## Records provided
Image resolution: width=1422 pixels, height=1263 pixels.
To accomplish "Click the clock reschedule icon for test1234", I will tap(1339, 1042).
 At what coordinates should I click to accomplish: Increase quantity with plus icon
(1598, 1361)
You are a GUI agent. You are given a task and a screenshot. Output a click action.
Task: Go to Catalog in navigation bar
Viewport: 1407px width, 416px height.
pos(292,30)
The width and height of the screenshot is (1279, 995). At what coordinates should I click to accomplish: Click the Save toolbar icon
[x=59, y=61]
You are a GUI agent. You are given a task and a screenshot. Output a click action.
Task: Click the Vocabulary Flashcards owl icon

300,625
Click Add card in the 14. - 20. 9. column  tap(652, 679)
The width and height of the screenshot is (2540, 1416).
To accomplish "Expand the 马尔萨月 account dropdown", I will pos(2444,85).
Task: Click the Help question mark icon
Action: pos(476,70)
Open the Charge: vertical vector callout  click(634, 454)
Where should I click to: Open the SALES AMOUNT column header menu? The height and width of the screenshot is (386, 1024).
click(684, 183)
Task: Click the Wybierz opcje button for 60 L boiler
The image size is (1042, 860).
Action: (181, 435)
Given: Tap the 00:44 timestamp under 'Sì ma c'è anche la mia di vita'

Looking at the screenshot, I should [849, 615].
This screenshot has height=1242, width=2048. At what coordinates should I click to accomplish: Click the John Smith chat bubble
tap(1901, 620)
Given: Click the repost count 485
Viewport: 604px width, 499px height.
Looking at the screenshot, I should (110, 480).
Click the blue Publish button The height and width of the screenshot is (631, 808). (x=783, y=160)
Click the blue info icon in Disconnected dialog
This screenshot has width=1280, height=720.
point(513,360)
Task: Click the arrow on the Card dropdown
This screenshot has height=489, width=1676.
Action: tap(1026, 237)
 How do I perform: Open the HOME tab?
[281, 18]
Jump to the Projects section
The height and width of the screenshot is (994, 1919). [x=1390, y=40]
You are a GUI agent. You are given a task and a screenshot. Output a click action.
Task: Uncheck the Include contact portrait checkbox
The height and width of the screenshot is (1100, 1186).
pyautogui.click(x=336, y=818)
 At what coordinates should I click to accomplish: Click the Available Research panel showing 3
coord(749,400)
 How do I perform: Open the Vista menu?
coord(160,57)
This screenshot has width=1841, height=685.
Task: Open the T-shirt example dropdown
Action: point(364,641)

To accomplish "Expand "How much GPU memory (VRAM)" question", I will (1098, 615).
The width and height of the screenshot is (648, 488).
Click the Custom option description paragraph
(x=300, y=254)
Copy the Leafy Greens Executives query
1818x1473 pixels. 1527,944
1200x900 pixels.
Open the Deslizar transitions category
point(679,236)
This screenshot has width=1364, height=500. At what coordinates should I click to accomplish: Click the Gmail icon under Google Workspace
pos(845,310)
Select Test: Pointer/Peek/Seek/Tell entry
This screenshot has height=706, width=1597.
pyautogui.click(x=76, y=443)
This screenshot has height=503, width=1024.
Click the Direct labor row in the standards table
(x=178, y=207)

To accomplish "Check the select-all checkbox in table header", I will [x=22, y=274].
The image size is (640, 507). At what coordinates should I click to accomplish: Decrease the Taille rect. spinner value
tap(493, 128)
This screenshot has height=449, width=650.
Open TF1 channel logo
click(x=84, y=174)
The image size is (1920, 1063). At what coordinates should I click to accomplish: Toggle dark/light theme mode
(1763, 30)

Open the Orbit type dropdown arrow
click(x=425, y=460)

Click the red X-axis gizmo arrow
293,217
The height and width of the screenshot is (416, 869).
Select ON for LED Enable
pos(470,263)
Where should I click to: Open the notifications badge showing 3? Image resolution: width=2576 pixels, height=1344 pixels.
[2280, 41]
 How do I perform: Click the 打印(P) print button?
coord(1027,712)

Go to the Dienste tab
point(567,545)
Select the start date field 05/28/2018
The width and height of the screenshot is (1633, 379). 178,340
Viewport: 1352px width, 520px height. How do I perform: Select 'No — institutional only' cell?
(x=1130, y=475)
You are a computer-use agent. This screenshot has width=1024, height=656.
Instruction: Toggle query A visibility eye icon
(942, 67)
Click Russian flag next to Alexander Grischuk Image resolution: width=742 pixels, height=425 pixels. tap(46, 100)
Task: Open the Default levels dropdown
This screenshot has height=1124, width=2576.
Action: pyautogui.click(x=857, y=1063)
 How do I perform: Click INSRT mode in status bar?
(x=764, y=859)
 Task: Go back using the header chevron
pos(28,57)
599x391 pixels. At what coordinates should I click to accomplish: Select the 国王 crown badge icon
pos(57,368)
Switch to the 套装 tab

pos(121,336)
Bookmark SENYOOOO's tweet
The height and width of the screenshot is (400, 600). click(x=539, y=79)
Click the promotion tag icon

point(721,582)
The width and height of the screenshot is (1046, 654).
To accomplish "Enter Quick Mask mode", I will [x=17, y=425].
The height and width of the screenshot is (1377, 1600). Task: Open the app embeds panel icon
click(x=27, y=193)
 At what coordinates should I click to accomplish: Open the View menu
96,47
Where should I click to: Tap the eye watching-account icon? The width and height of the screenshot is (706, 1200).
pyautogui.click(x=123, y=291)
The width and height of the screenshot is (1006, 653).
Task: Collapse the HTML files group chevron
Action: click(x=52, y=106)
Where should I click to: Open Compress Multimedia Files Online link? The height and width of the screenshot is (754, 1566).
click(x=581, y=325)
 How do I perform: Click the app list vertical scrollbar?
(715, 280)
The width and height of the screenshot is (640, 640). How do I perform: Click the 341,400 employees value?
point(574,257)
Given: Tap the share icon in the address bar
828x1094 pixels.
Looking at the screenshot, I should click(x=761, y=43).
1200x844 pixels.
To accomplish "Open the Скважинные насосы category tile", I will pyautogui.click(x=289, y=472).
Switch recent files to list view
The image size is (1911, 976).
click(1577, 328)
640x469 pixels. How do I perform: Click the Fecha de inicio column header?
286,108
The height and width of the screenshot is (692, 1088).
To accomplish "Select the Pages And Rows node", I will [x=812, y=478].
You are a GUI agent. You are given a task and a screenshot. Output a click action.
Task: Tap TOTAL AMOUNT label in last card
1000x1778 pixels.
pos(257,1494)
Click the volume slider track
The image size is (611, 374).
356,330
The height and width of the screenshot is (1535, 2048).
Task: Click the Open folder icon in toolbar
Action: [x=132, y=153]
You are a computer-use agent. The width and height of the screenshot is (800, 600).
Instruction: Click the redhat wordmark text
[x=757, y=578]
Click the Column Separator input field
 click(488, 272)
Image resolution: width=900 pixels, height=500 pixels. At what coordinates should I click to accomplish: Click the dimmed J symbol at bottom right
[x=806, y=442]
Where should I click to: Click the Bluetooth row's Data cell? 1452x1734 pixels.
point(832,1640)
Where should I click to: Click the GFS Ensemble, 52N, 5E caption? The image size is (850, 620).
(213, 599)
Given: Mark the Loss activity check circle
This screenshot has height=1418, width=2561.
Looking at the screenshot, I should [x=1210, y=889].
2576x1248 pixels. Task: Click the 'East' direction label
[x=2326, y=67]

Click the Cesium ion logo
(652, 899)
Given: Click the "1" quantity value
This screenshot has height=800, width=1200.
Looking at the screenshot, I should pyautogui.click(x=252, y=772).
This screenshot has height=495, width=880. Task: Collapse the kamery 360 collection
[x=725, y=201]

## Requirements
Could you convert the whole listing above into a Markdown table with the columns Number and Entry, putting each line in its own row with a running number and leaving out blank lines?

## Output for this task
| Number | Entry |
|---|---|
| 1 | Image resolution: width=1422 pixels, height=1263 pixels. |
| 2 | To accomplish "Click the clock reschedule icon for test1234", I will tap(1339, 1042). |
| 3 |  At what coordinates should I click to accomplish: Increase quantity with plus icon |
| 4 | (1598, 1361) |
| 5 | You are a GUI agent. You are given a task and a screenshot. Output a click action. |
| 6 | Task: Go to Catalog in navigation bar |
| 7 | Viewport: 1407px width, 416px height. |
| 8 | pos(292,30) |
| 9 | The width and height of the screenshot is (1279, 995). At what coordinates should I click to accomplish: Click the Save toolbar icon |
| 10 | [x=59, y=61] |
| 11 | You are a GUI agent. You are given a task and a screenshot. Output a click action. |
| 12 | Task: Click the Vocabulary Flashcards owl icon |
| 13 | 300,625 |
| 14 | Click Add card in the 14. - 20. 9. column  tap(652, 679) |
| 15 | The width and height of the screenshot is (2540, 1416). |
| 16 | To accomplish "Expand the 马尔萨月 account dropdown", I will pos(2444,85). |
| 17 | Task: Click the Help question mark icon |
| 18 | Action: pos(476,70) |
| 19 | Open the Charge: vertical vector callout  click(634, 454) |
| 20 | Where should I click to: Open the SALES AMOUNT column header menu? The height and width of the screenshot is (386, 1024). |
| 21 | click(684, 183) |
| 22 | Task: Click the Wybierz opcje button for 60 L boiler |
| 23 | The image size is (1042, 860). |
| 24 | Action: (181, 435) |
| 25 | Given: Tap the 00:44 timestamp under 'Sì ma c'è anche la mia di vita' |
| 26 | Looking at the screenshot, I should [849, 615]. |
| 27 | This screenshot has height=1242, width=2048. At what coordinates should I click to accomplish: Click the John Smith chat bubble |
| 28 | tap(1901, 620) |
| 29 | Given: Click the repost count 485 |
| 30 | Viewport: 604px width, 499px height. |
| 31 | Looking at the screenshot, I should (110, 480). |
| 32 | Click the blue Publish button The height and width of the screenshot is (631, 808). (x=783, y=160) |
| 33 | Click the blue info icon in Disconnected dialog |
| 34 | This screenshot has width=1280, height=720. |
| 35 | point(513,360) |
| 36 | Task: Click the arrow on the Card dropdown |
| 37 | This screenshot has height=489, width=1676. |
| 38 | Action: tap(1026, 237) |
| 39 |  How do I perform: Open the HOME tab? |
| 40 | [281, 18] |
| 41 | Jump to the Projects section |
| 42 | The height and width of the screenshot is (994, 1919). [x=1390, y=40] |
| 43 | You are a GUI agent. You are given a task and a screenshot. Output a click action. |
| 44 | Task: Uncheck the Include contact portrait checkbox |
| 45 | The height and width of the screenshot is (1100, 1186). |
| 46 | pyautogui.click(x=336, y=818) |
| 47 |  At what coordinates should I click to accomplish: Click the Available Research panel showing 3 |
| 48 | coord(749,400) |
| 49 |  How do I perform: Open the Vista menu? |
| 50 | coord(160,57) |
| 51 | This screenshot has width=1841, height=685. |
| 52 | Task: Open the T-shirt example dropdown |
| 53 | Action: point(364,641) |
| 54 | To accomplish "Expand "How much GPU memory (VRAM)" question", I will (1098, 615). |
| 55 | The width and height of the screenshot is (648, 488). |
| 56 | Click the Custom option description paragraph |
| 57 | (x=300, y=254) |
| 58 | Copy the Leafy Greens Executives query |
| 59 | 1818x1473 pixels. 1527,944 |
| 60 | 1200x900 pixels. |
| 61 | Open the Deslizar transitions category |
| 62 | point(679,236) |
| 63 | This screenshot has width=1364, height=500. At what coordinates should I click to accomplish: Click the Gmail icon under Google Workspace |
| 64 | pos(845,310) |
| 65 | Select Test: Pointer/Peek/Seek/Tell entry |
| 66 | This screenshot has height=706, width=1597. |
| 67 | pyautogui.click(x=76, y=443) |
| 68 | This screenshot has height=503, width=1024. |
| 69 | Click the Direct labor row in the standards table |
| 70 | (x=178, y=207) |
| 71 | To accomplish "Check the select-all checkbox in table header", I will [x=22, y=274]. |
| 72 | The image size is (640, 507). At what coordinates should I click to accomplish: Decrease the Taille rect. spinner value |
| 73 | tap(493, 128) |
| 74 | This screenshot has height=449, width=650. |
| 75 | Open TF1 channel logo |
| 76 | click(x=84, y=174) |
| 77 | The image size is (1920, 1063). At what coordinates should I click to accomplish: Toggle dark/light theme mode |
| 78 | (1763, 30) |
| 79 | Open the Orbit type dropdown arrow |
| 80 | click(x=425, y=460) |
| 81 | Click the red X-axis gizmo arrow |
| 82 | 293,217 |
| 83 | The height and width of the screenshot is (416, 869). |
| 84 | Select ON for LED Enable |
| 85 | pos(470,263) |
| 86 | Where should I click to: Open the notifications badge showing 3? Image resolution: width=2576 pixels, height=1344 pixels. |
| 87 | [2280, 41] |
| 88 |  How do I perform: Click the 打印(P) print button? |
| 89 | coord(1027,712) |
| 90 | Go to the Dienste tab |
| 91 | point(567,545) |
| 92 | Select the start date field 05/28/2018 |
| 93 | The width and height of the screenshot is (1633, 379). 178,340 |
| 94 | Viewport: 1352px width, 520px height. How do I perform: Select 'No — institutional only' cell? |
| 95 | (x=1130, y=475) |
| 96 | You are a computer-use agent. This screenshot has width=1024, height=656. |
| 97 | Instruction: Toggle query A visibility eye icon |
| 98 | (942, 67) |
| 99 | Click Russian flag next to Alexander Grischuk Image resolution: width=742 pixels, height=425 pixels. tap(46, 100) |
| 100 | Task: Open the Default levels dropdown |
| 101 | This screenshot has height=1124, width=2576. |
| 102 | Action: pyautogui.click(x=857, y=1063) |
| 103 |  How do I perform: Click INSRT mode in status bar? |
| 104 | (x=764, y=859) |
| 105 |  Task: Go back using the header chevron |
| 106 | pos(28,57) |
| 107 | 599x391 pixels. At what coordinates should I click to accomplish: Select the 国王 crown badge icon |
| 108 | pos(57,368) |
| 109 | Switch to the 套装 tab |
| 110 | pos(121,336) |
| 111 | Bookmark SENYOOOO's tweet |
| 112 | The height and width of the screenshot is (400, 600). click(x=539, y=79) |
| 113 | Click the promotion tag icon |
| 114 | point(721,582) |
| 115 | The width and height of the screenshot is (1046, 654). |
| 116 | To accomplish "Enter Quick Mask mode", I will [x=17, y=425]. |
| 117 | The height and width of the screenshot is (1377, 1600). Task: Open the app embeds panel icon |
| 118 | click(x=27, y=193) |
| 119 |  At what coordinates should I click to accomplish: Open the View menu |
| 120 | 96,47 |
| 121 | Where should I click to: Tap the eye watching-account icon? The width and height of the screenshot is (706, 1200). |
| 122 | pyautogui.click(x=123, y=291) |
| 123 | The width and height of the screenshot is (1006, 653). |
| 124 | Task: Collapse the HTML files group chevron |
| 125 | Action: click(x=52, y=106) |
| 126 | Where should I click to: Open Compress Multimedia Files Online link? The height and width of the screenshot is (754, 1566). |
| 127 | click(x=581, y=325) |
| 128 |  How do I perform: Click the app list vertical scrollbar? |
| 129 | (715, 280) |
| 130 | The width and height of the screenshot is (640, 640). How do I perform: Click the 341,400 employees value? |
| 131 | point(574,257) |
| 132 | Given: Tap the share icon in the address bar |
| 133 | 828x1094 pixels. |
| 134 | Looking at the screenshot, I should click(x=761, y=43). |
| 135 | 1200x844 pixels. |
| 136 | To accomplish "Open the Скважинные насосы category tile", I will pyautogui.click(x=289, y=472). |
| 137 | Switch recent files to list view |
| 138 | The image size is (1911, 976). |
| 139 | click(1577, 328) |
| 140 | 640x469 pixels. How do I perform: Click the Fecha de inicio column header? |
| 141 | 286,108 |
| 142 | The height and width of the screenshot is (692, 1088). |
| 143 | To accomplish "Select the Pages And Rows node", I will [x=812, y=478]. |
| 144 | You are a GUI agent. You are given a task and a screenshot. Output a click action. |
| 145 | Task: Tap TOTAL AMOUNT label in last card |
| 146 | 1000x1778 pixels. |
| 147 | pos(257,1494) |
| 148 | Click the volume slider track |
| 149 | The image size is (611, 374). |
| 150 | 356,330 |
| 151 | The height and width of the screenshot is (1535, 2048). |
| 152 | Task: Click the Open folder icon in toolbar |
| 153 | Action: [x=132, y=153] |
| 154 | You are a computer-use agent. The width and height of the screenshot is (800, 600). |
| 155 | Instruction: Click the redhat wordmark text |
| 156 | [x=757, y=578] |
| 157 | Click the Column Separator input field |
| 158 |  click(488, 272) |
| 159 | Image resolution: width=900 pixels, height=500 pixels. At what coordinates should I click to accomplish: Click the dimmed J symbol at bottom right |
| 160 | [x=806, y=442] |
| 161 | Where should I click to: Click the Bluetooth row's Data cell? 1452x1734 pixels. |
| 162 | point(832,1640) |
| 163 | Where should I click to: Click the GFS Ensemble, 52N, 5E caption? The image size is (850, 620). |
| 164 | (213, 599) |
| 165 | Given: Mark the Loss activity check circle |
| 166 | This screenshot has height=1418, width=2561. |
| 167 | Looking at the screenshot, I should [x=1210, y=889]. |
| 168 | 2576x1248 pixels. Task: Click the 'East' direction label |
| 169 | [x=2326, y=67] |
| 170 | Click the Cesium ion logo |
| 171 | (652, 899) |
| 172 | Given: Click the "1" quantity value |
| 173 | This screenshot has height=800, width=1200. |
| 174 | Looking at the screenshot, I should pyautogui.click(x=252, y=772). |
| 175 | This screenshot has height=495, width=880. Task: Collapse the kamery 360 collection |
| 176 | [x=725, y=201] |